Student leaders split last week over whether their members should contribute to tuition fees.
I have just returned from my third and final National Union of Students conference. I feel exhausted, as anyone who attends the gruelling affair would, by four days of mental exhaustion from 9am to 11pm. But I feel I have made my mark.
It is not every day that at the age of 23 you are quoted on the front page of a national newspaper (unless you are a murderer or football star) but I achieved that distinction last week. Why? Because, along with a number of other universities and colleges, the NUS call for research into alternative forms of funding for students was passed.
I have been accused of "selling myself out" but I believe that a review of education funding is essential. I am an independent student unionist. In NUS terms it is very important to state your territory - everyone is pigeon-holed into political categories. It helps delegates to know where your agenda lies. But I believe my politics do not come into it. I believe that what has been done is to set the NUS back on to the proactive, and not reactive to Government policy.
Deciding to push for this change was not easy. Even now I wonder whether it was all a foolish mistake but the vote at conference tells me that I am not alone in my beliefs.
The reality is that students have been losing the battle for 16 years. A commitment to full grants and benefits is an ideal which may no longer be tenable. Not even the Labour Party is certain that it can extend the economic net to sustain growth of student numbers.

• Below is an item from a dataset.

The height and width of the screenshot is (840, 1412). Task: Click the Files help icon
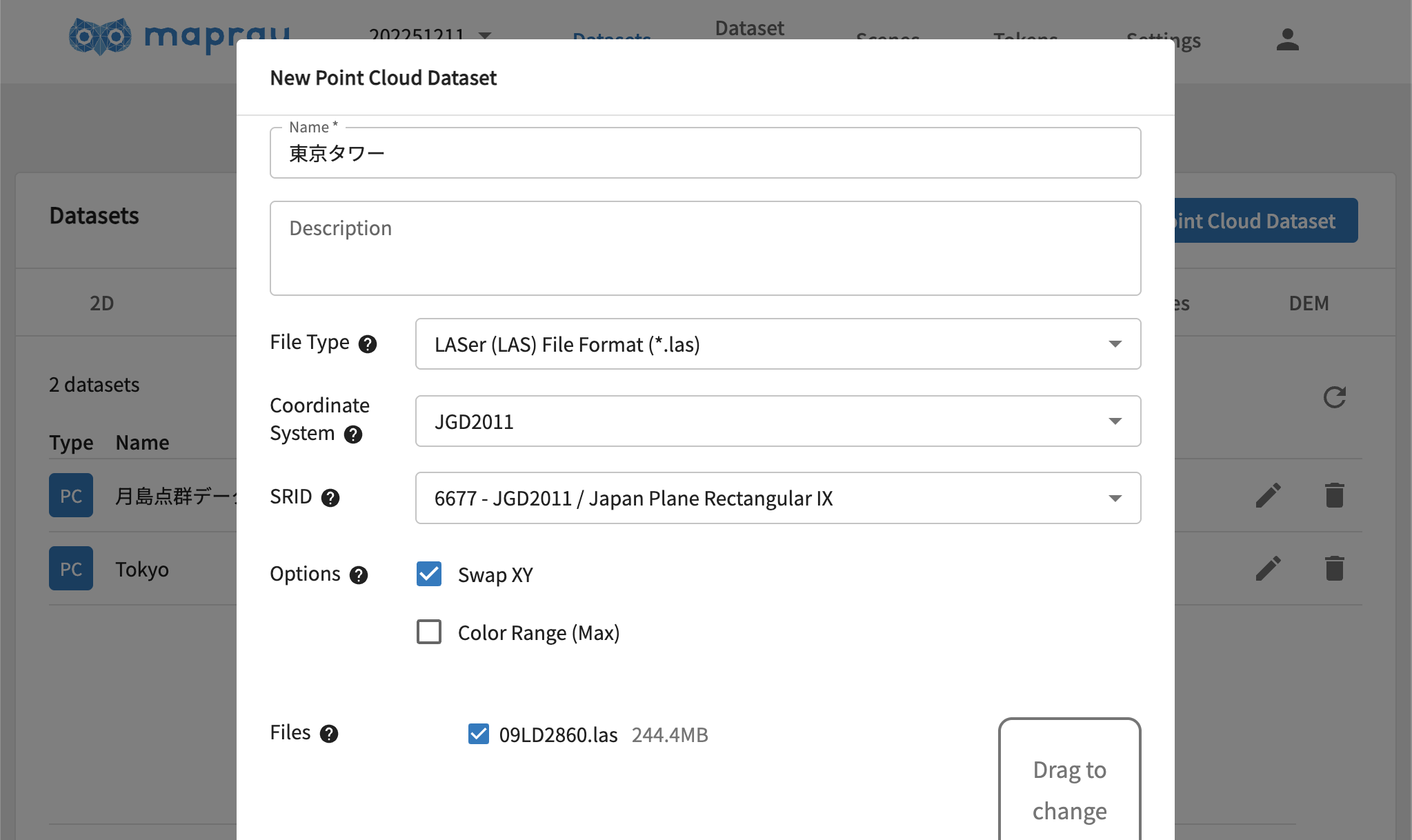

We advocate greater expansion in higher education, a policy which I believe is as important to Britain's economy as it is to the individuals who benefit.

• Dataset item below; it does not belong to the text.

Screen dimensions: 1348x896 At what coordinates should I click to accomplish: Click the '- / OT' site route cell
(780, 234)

But as a result there has been a cut in student grants. In effect students have become truly socialist in sharing the cost of expansion. This current policy, however, has not worked. Yes, we have seen a rapid expansion, so much so that student numbers have had to be capped. But we have also seen a massive increase in hardship.
The current system is failing us, the students. I have been extremely fortunate not to have to rely on my local education authority to provide me with a grant and yet I owe more than Pounds 1,000 to the ill-fated Student Loans Company.
I know what it feels like to have gas and electricity bills and water rates pour through the letter box together with a note from my bank manager informing me that yet again I have exceeded the limit agreed only a week before. I know what it is like to see the book list from the department, realise that the library stock is insufficient, and panic.
Yet I attend one of the best-funded universities in this country. What, I ask myself, is it like for others? What is it like for part-time students whose ability to claim benefits has just been cut? Or for mature students who are unable to balance their studies with part-time evening work because of family commitments, or further education students who look to the financial burdens suffered by their friends as a reason not to continue to study?
Britain's current education funding system is failing us. No student should have to suffer poverty and debt simply to gain an education. There are two major options for this country - do we re-affirm our commitment to providing a free but fair education system or does the need and desire for increased access suggest that it is time to look for some form of contribution to funding?
Greater numbers entering into higher education do not necessarily mean better quality, and with concerns about debt and poverty always present, many courses are suffering.
It is time that we, the students, accepted the statistics that have been around for a number of years. We need to realise that just maybe we are no longer in a position whereby every student can be entitled to a full grant and full benefits.
Students have been left out of the debate because our policy nationally has been too extreme. We need are the facts and the costs and then we need to set the agenda.
My belief is that no one should be excluded from entering further and higher education because of their inability to pay and that no student's ability to study should be affected because of a need to take up work in order to remain free of poverty or debt.
Higher education should be free on the point of entry, and provide students with a living grant but if increased access is to occur can we really have our cake and eat it?
Madeleine Durie is president of the University of Nottingham Union.